I understand and accept that by leaving your portfolio in this state would basically be "doubling down" on stocks continuing to perform well relative to bonds. However, if stocks surged 100% and bonds were flat, wouldn't rebalancing cause you to sell an asset that was performing well (stocks went up 100%) in order to buy an underperforming asset (bonds were flat)? Also, almost by definition rebalancing involves making more trades than you would have otherwise; wouldn't the additional trading fees you incurred in doing so reduce the benefits of this strategy?

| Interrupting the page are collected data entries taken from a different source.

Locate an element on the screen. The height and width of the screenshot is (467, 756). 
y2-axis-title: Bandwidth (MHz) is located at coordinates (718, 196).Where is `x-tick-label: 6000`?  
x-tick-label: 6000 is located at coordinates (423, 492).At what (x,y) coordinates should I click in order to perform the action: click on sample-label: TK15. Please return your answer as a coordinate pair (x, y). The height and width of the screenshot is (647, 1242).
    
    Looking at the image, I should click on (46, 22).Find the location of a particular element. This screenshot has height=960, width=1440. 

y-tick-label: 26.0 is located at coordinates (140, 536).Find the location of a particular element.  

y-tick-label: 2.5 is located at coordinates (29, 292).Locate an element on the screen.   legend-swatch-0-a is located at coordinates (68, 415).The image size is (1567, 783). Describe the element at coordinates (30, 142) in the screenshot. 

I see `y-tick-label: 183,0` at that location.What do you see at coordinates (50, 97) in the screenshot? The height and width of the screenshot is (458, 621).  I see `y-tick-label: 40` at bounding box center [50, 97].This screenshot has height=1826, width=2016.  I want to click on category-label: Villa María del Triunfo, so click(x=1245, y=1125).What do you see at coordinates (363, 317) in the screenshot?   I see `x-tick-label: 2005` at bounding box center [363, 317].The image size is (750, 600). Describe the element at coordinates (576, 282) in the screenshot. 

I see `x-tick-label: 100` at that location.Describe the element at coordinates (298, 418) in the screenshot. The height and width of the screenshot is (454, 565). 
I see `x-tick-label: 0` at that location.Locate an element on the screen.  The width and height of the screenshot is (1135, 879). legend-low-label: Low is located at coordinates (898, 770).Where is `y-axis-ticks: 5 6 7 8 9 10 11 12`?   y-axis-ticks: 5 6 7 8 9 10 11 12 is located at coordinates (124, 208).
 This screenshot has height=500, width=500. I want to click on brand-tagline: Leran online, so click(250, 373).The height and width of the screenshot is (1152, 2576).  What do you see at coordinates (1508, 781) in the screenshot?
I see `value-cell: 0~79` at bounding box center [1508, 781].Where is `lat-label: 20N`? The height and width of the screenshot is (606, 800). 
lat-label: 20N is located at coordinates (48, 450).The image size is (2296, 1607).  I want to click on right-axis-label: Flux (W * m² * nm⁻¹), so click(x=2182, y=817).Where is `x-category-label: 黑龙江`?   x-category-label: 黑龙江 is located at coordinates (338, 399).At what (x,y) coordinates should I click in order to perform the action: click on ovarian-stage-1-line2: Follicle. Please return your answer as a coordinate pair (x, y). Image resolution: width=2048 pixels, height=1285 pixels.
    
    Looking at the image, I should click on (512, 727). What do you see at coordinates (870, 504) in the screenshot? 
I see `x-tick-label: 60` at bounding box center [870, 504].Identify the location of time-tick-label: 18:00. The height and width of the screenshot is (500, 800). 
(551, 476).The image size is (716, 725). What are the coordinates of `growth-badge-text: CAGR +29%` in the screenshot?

This Forbes article argues that
Rebalancing... smooths out investment returns and forces you to “sell high” and “buy low.” When one piece of your portfolio goes up, you may be inclined to put more money in that area since it is clearly doing well. But for the health of your portfolio, you should fight that impulse. As the past 25-years indicate, the best thing you can do is take profits from your winners from time to time.
That article (contrary to some other articles I've seen) argues that rebalancing actually improves your returns over time.
Given that the ratio of investments is often rather arbitrary to begin with, how do I know whether I'm selling high and buying low or just obstinately sticking with a losing asset ratio? Even in the article and answer I cited, the ratios were arbitrary by the writers' own admission (60 - 40 stocks - bonds for the Forbes article, 50 - 50 stocks - bonds for the answer I refer to).